Glen Ballard, who never worked on a #1 hit after “You’re In Love,” was one of the songwriter and producers who worked on Naked And Sacred. That same year, though, Ballard had a whole lot more success with a different young singer. Ballard produced and co-wrote every song on Alanis Morissette’s Jagged Little Pill, which sold a bazillion copies. These days, Glen Ballard is mostly famous as the Jagged Little Pill guy. When T. Cole Rachel interviewed Ballard for Stereogum in 2015, neither of them even mentioned Wilson Phillips. (Morissette’s highest-charting single is “Ironic,” which peaked at #4. It’s a 7.)
Of the three members of Wilson Phillips, Carnie Wilson has stayed in the public eye the most. She hosted a daytime talk show for a little while in the mid-’90s; I have long suspected that this show existed because some TV executive decided that she looked a little bit like Ricki Lake. In 1999, she livestreamed her gastric bypass surgery on the internet and posed for Playboy soon afterwards. She’s been on a bunch of reality shows over the years, including Celebrity Apprentice — the Schwarzenegger one, not the Trump one. All three members of Wilson Phillips have done the reality-show rounds; Chynna Phillips, for instance, was on Dancing With The Stars in 2011.
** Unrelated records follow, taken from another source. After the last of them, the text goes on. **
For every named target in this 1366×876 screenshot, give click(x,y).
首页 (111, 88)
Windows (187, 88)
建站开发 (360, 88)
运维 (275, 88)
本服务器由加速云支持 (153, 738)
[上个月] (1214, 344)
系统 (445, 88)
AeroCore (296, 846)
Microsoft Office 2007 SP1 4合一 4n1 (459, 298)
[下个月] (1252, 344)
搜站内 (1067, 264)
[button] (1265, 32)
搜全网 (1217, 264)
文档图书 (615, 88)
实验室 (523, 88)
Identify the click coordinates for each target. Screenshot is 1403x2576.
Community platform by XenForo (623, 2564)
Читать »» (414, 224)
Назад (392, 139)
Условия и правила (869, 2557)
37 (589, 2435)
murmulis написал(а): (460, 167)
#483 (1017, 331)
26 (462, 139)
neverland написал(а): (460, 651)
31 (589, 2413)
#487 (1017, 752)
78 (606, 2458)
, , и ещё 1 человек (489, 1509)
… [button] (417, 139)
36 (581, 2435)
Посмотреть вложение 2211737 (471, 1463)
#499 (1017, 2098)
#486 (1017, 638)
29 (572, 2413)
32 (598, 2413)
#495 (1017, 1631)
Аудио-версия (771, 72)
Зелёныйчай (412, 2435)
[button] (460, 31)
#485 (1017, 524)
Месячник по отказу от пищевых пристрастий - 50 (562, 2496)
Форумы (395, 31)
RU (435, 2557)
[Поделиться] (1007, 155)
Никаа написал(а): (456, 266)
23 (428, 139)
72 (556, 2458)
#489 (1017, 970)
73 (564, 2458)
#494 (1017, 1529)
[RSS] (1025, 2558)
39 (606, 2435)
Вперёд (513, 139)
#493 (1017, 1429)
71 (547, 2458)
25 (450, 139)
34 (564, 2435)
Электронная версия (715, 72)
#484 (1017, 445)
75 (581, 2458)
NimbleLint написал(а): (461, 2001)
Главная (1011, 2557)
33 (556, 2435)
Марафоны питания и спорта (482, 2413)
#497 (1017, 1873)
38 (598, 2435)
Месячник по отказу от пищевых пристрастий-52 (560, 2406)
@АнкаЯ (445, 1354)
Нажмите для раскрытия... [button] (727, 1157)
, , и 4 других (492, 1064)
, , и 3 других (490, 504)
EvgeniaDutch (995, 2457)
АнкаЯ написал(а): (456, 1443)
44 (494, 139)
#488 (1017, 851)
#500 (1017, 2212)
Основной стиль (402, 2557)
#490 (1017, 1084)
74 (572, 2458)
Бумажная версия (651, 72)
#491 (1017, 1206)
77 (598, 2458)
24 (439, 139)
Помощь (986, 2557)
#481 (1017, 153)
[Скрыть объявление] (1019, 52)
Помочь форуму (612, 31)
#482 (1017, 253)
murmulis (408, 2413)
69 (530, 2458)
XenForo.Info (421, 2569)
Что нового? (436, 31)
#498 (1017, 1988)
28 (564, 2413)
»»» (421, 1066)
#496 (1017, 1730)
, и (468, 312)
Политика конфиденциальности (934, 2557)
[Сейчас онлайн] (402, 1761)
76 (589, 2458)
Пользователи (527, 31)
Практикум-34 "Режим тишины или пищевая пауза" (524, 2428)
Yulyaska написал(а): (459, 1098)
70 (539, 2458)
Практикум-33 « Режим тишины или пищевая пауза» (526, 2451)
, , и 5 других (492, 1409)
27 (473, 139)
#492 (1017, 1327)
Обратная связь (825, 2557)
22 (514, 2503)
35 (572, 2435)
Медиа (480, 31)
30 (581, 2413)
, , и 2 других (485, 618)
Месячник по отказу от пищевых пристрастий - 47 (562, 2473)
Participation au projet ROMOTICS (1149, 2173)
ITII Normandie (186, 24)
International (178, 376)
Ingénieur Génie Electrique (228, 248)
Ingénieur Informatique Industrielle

The three Wilson Phillips members have reunited a few times over the years. In 2001, a few days after Chynna’s father John Phillips died, the three of them sang “You’re So Good To Me” at a Brian Wilson tribute show at Radio City Music Hall. They made a covers album in 2004, a Christmas album in 2010, and another covers album in 2012. They sang “Hold On” at the end of Bridesmaids. For a little while, they had a reality show on the TV Guide Network. None of Wilson Phillips’ later albums had any actual hits, but Wilson Phillips did make one more stealthy return to the pop charts.
In 2015, all three members of Wilson Phillips sang backup vocals on Rihanna, Kanye West, and Paul McCartney’s single “FourFiveSeconds.” Carnie Wilson later said that Kanye West had specifically asked for Wilson Phillips, telling them, “When I think of authenticity and I think of angelic, I think of you.” (“FourFiveSeconds” peaked at #6. It’s an 8. Rihanna and Kanye West will both appear in this column eventually.) As comebacks go, that’s pretty good. Wilson Phillips’ dominant pop-chart run didn’t last too long, but I love the idea that they’re still out there, just waiting to unleash those harmonies whenever someone is smart enough to ask them.
BONUS BEATS: “You’re In Love” has basically disappeared from the world, so here’s Ratt’s video for their 1985 single “You’re In Love,” which doesn’t have anything to do with Wilson Phillips’ “You’re In Love” but which is pretty good:
(Ratt’s “You’re In Love” peaked at #89. Ratt’s highest-charting single, 1984’s “Round and Round,” peaked at #12.)